• **DIRECTIVE**:
Copy out, unchanged, the rows from the line containing "Select product code WGARH032120" through the line containing "(x=350, y=174)", including both of those lines.

[Element and text location data]
-=-=-

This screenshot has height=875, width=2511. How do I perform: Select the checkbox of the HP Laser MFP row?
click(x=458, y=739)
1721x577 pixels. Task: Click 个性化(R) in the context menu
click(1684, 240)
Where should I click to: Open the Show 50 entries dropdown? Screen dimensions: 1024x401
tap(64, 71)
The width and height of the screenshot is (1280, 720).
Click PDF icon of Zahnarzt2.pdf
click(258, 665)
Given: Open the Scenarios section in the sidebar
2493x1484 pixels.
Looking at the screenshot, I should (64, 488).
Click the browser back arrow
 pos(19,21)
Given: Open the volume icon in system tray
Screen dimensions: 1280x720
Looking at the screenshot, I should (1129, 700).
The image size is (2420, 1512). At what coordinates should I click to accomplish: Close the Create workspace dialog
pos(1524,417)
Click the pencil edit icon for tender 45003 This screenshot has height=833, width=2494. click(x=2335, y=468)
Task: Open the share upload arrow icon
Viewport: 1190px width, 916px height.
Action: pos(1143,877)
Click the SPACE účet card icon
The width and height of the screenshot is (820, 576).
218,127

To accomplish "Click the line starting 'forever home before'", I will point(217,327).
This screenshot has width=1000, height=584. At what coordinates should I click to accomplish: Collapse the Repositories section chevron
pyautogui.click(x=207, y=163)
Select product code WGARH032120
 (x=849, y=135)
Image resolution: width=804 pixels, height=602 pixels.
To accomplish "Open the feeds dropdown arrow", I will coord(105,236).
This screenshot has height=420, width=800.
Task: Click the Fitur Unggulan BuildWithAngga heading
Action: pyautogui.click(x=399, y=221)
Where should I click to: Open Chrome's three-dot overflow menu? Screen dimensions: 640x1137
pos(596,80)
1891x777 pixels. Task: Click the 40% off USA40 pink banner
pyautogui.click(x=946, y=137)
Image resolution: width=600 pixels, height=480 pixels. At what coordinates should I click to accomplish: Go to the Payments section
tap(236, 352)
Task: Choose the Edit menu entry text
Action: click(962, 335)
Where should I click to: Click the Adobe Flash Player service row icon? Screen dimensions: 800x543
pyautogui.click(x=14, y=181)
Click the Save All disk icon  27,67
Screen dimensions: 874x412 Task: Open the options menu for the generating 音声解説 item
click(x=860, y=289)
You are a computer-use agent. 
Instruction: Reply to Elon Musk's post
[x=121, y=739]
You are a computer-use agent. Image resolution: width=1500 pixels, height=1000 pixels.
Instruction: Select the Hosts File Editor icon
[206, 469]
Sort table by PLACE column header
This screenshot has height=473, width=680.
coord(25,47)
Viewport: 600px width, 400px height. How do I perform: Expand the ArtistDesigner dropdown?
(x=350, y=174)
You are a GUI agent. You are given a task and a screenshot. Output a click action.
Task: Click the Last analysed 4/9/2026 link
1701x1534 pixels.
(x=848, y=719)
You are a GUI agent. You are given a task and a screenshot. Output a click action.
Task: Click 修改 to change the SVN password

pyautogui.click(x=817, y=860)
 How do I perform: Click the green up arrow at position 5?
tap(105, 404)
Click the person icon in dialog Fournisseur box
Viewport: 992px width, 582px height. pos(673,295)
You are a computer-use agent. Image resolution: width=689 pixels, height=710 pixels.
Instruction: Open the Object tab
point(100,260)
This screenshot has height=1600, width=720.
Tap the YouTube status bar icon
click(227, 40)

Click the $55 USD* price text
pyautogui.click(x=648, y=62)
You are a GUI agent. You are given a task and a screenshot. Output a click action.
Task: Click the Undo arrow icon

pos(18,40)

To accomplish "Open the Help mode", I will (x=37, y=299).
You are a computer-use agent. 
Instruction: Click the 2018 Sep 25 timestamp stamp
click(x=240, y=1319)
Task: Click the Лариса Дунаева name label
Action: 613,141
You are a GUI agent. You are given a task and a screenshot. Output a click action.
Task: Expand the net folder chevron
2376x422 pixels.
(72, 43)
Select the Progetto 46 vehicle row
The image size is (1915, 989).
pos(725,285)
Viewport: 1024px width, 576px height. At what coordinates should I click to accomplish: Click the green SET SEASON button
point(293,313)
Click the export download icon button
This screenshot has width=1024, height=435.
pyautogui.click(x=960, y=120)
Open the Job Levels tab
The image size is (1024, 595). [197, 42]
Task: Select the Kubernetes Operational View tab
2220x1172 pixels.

-=-=-

• **RESULT FOR THIS TASK**:
Select product code WGARH032120
 (x=849, y=135)
Image resolution: width=804 pixels, height=602 pixels.
To accomplish "Open the feeds dropdown arrow", I will coord(105,236).
This screenshot has height=420, width=800.
Task: Click the Fitur Unggulan BuildWithAngga heading
Action: pyautogui.click(x=399, y=221)
Where should I click to: Open Chrome's three-dot overflow menu? Screen dimensions: 640x1137
pos(596,80)
1891x777 pixels. Task: Click the 40% off USA40 pink banner
pyautogui.click(x=946, y=137)
Image resolution: width=600 pixels, height=480 pixels. At what coordinates should I click to accomplish: Go to the Payments section
tap(236, 352)
Task: Choose the Edit menu entry text
Action: click(962, 335)
Where should I click to: Click the Adobe Flash Player service row icon? Screen dimensions: 800x543
pyautogui.click(x=14, y=181)
Click the Save All disk icon  27,67
Screen dimensions: 874x412 Task: Open the options menu for the generating 音声解説 item
click(x=860, y=289)
You are a computer-use agent. 
Instruction: Reply to Elon Musk's post
[x=121, y=739]
You are a computer-use agent. Image resolution: width=1500 pixels, height=1000 pixels.
Instruction: Select the Hosts File Editor icon
[206, 469]
Sort table by PLACE column header
This screenshot has height=473, width=680.
coord(25,47)
Viewport: 600px width, 400px height. How do I perform: Expand the ArtistDesigner dropdown?
(x=350, y=174)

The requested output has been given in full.